▶ _EXERCISE DETAILS_
Please pick out every line in the records below that contains the word "element" and copy each of those lines.
··· GIVEN RECORDS ···
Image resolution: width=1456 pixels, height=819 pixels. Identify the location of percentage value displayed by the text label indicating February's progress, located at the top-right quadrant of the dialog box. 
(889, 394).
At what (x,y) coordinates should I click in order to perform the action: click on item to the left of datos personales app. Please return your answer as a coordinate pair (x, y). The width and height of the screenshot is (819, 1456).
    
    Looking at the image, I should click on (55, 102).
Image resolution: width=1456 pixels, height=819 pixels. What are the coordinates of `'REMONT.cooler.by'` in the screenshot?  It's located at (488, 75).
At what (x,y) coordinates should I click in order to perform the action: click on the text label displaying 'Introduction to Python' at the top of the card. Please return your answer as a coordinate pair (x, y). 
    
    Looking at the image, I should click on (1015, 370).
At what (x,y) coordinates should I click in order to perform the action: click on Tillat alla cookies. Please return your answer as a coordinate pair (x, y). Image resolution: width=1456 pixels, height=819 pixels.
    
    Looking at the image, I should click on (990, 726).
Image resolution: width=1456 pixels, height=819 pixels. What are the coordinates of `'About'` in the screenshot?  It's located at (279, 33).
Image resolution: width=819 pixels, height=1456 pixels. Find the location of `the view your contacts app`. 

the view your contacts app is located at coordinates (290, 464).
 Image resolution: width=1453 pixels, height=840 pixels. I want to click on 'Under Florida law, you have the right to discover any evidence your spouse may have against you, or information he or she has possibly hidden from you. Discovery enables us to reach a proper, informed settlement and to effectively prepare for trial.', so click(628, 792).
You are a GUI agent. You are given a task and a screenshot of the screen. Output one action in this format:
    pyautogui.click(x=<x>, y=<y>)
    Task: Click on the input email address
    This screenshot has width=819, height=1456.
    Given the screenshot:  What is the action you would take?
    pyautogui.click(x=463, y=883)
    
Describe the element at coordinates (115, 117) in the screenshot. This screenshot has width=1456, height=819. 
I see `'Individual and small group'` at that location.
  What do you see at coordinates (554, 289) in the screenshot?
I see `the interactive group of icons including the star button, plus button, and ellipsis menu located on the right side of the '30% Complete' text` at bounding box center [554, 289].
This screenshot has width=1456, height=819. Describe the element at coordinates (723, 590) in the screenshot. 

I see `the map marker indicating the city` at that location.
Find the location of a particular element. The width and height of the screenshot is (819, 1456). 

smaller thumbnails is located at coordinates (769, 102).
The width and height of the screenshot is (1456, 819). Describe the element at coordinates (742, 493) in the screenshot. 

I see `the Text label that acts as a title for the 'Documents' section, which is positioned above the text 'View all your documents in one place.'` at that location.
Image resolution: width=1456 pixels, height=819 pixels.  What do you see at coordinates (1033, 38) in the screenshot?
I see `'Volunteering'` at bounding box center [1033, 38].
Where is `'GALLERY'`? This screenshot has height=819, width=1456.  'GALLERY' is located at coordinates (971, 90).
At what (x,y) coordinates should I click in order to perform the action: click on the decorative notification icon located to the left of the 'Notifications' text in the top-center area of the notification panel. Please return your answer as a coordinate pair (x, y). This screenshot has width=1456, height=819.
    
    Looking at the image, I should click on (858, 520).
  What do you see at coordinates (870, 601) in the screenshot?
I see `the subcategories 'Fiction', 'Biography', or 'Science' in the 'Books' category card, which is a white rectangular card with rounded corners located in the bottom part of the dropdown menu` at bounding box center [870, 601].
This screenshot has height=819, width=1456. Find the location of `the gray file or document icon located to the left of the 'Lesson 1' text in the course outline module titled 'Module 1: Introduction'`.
···
▶ _FINAL RESULT_
Describe the element at coordinates (115, 117) in the screenshot. This screenshot has width=1456, height=819. 
This screenshot has width=1456, height=819. Describe the element at coordinates (723, 590) in the screenshot. 
Find the location of a particular element. The width and height of the screenshot is (819, 1456). 
The width and height of the screenshot is (1456, 819). Describe the element at coordinates (742, 493) in the screenshot. 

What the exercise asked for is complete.